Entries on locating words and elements

---+---

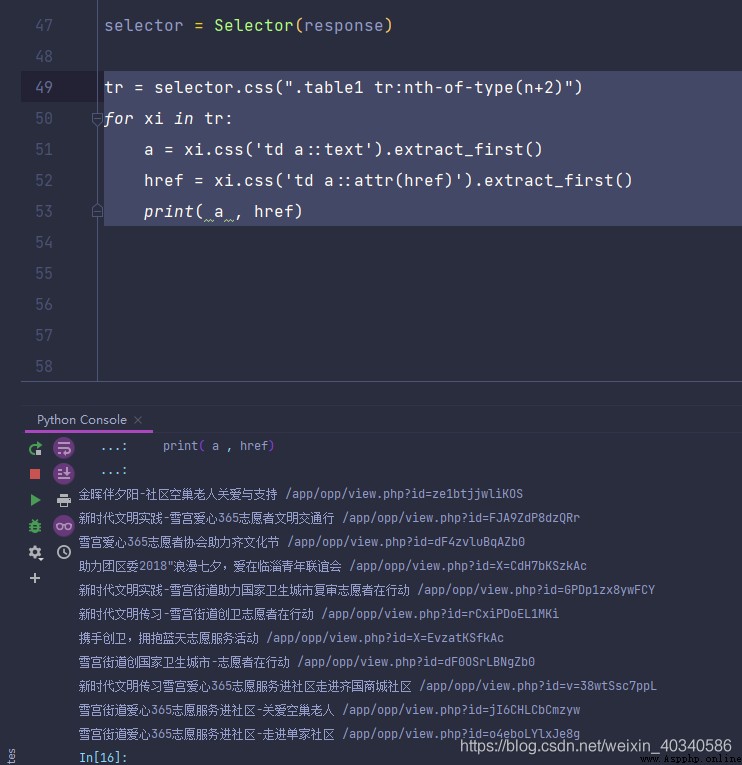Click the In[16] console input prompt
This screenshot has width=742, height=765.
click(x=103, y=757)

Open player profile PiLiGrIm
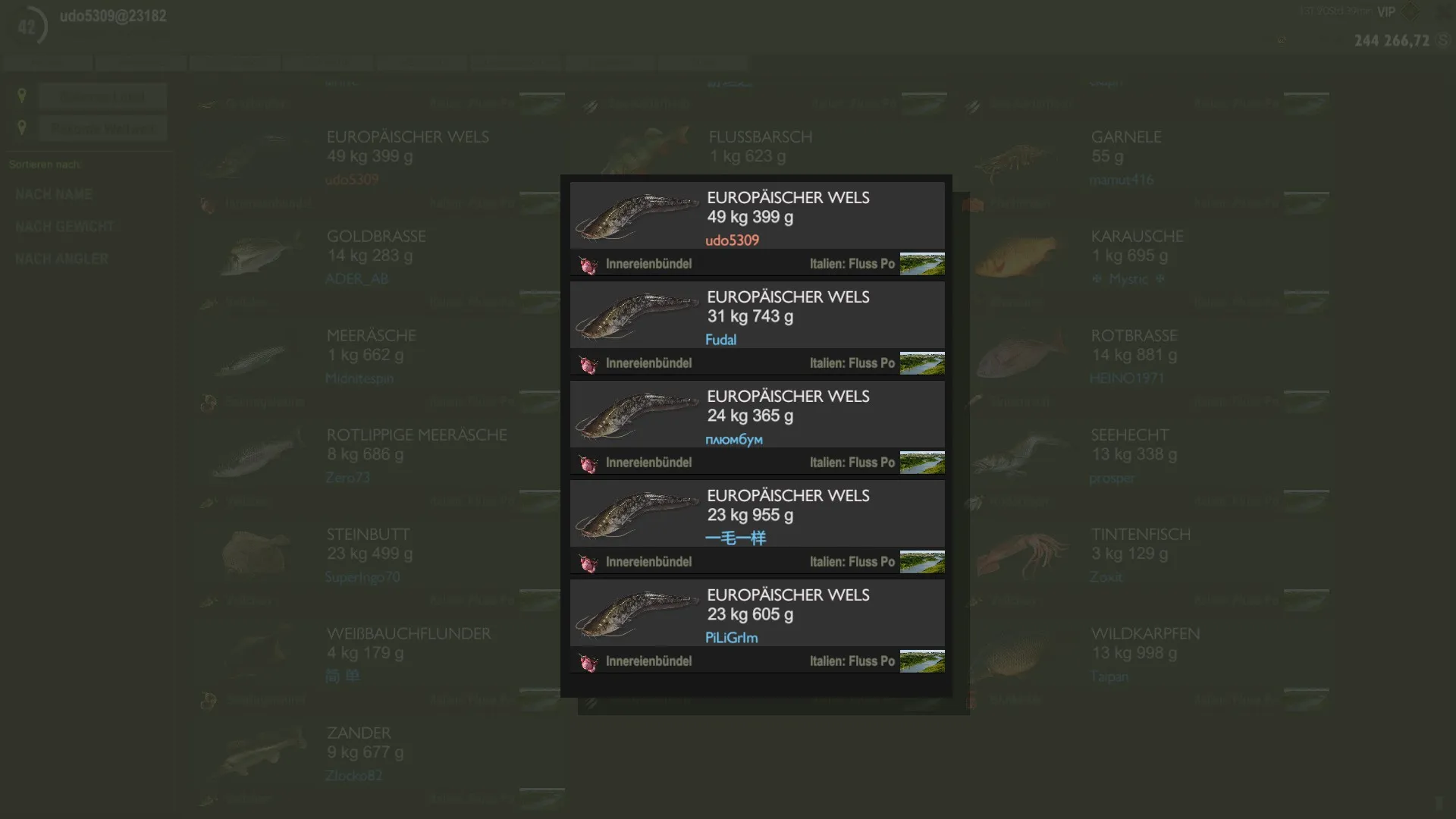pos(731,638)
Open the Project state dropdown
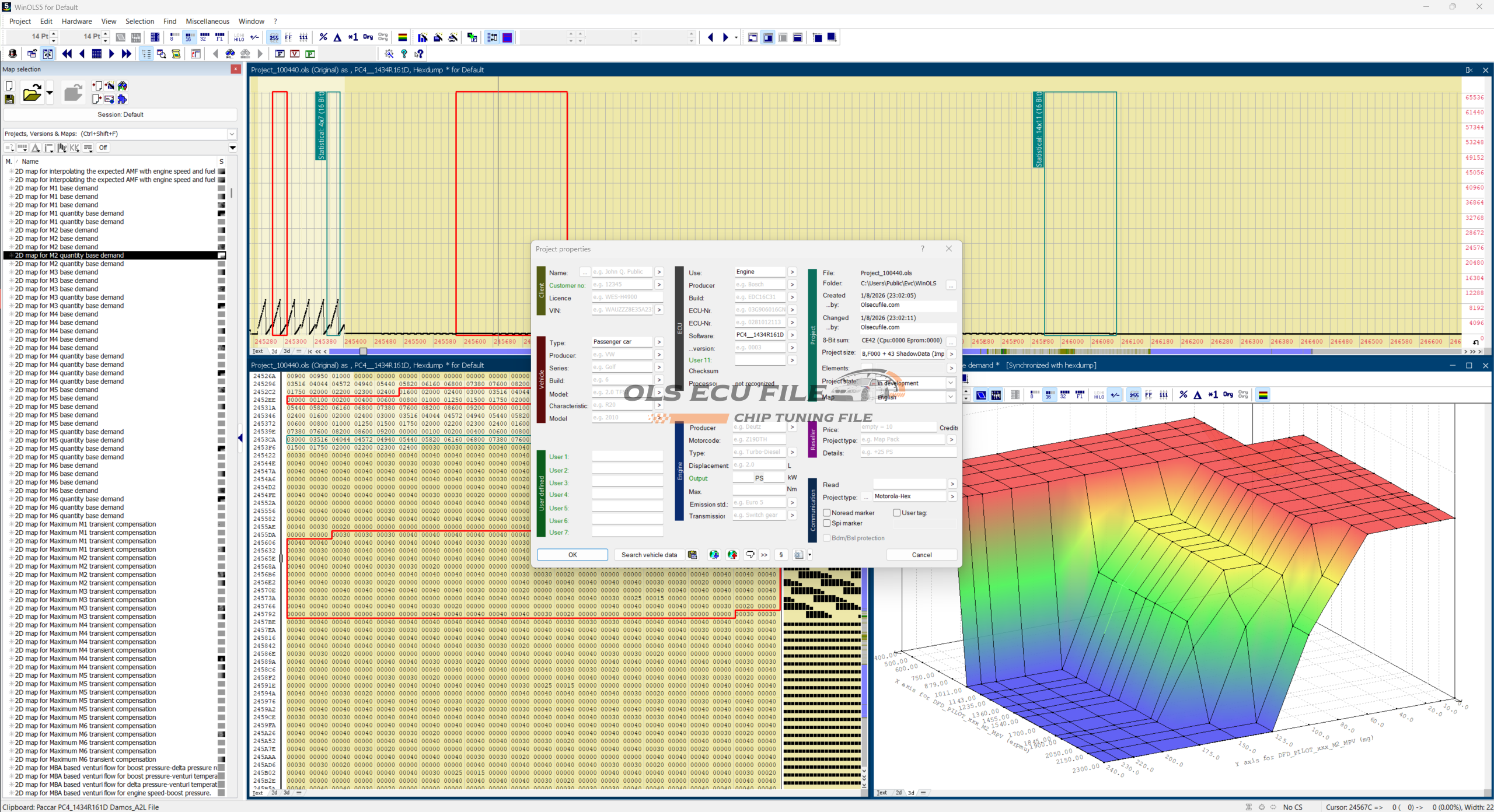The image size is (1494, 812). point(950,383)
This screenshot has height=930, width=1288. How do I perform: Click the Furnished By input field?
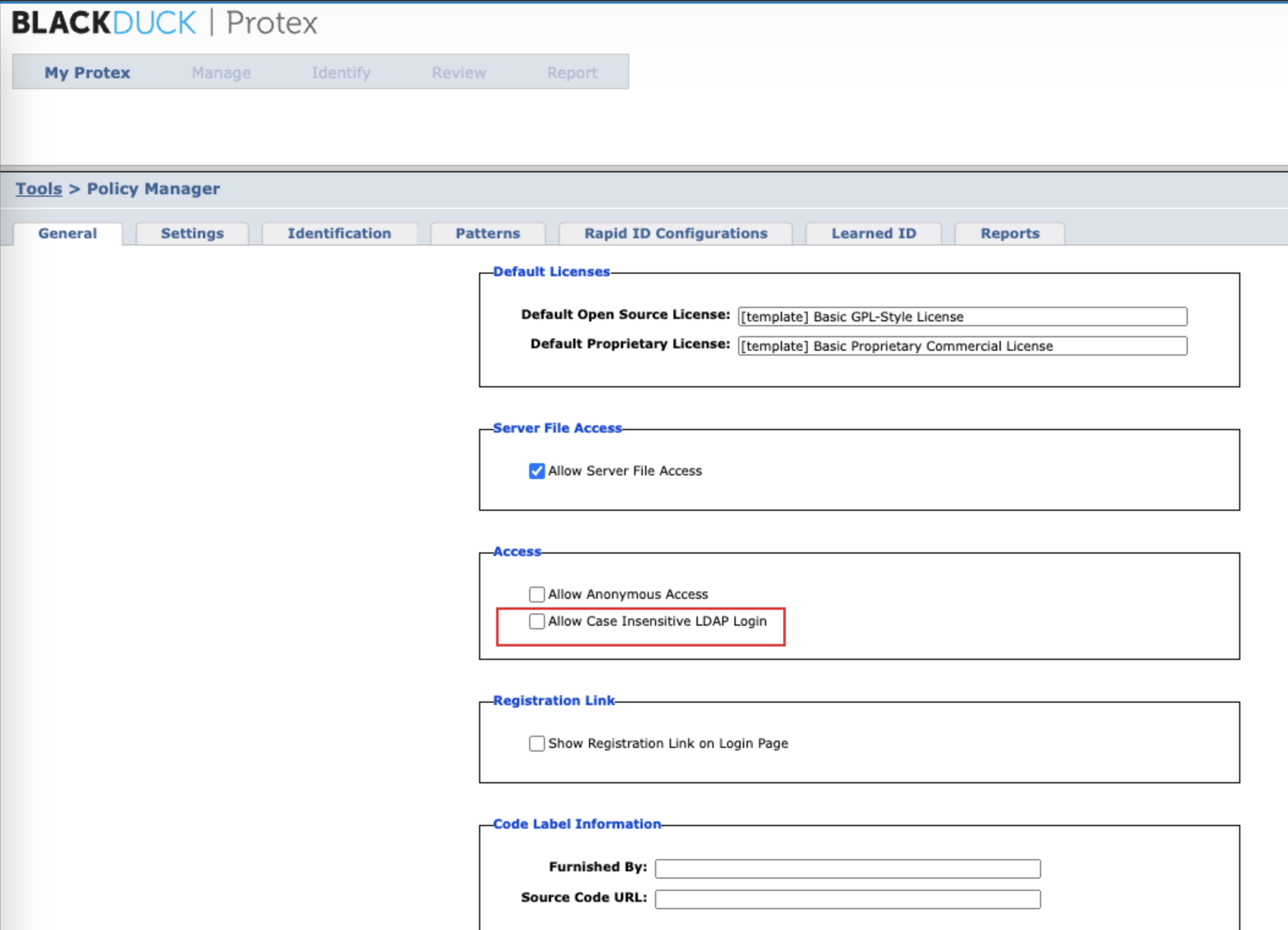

---+---

Exercise aim: How many lines of the records above contain the string "width"? Reply with the number alone.

Solution: 2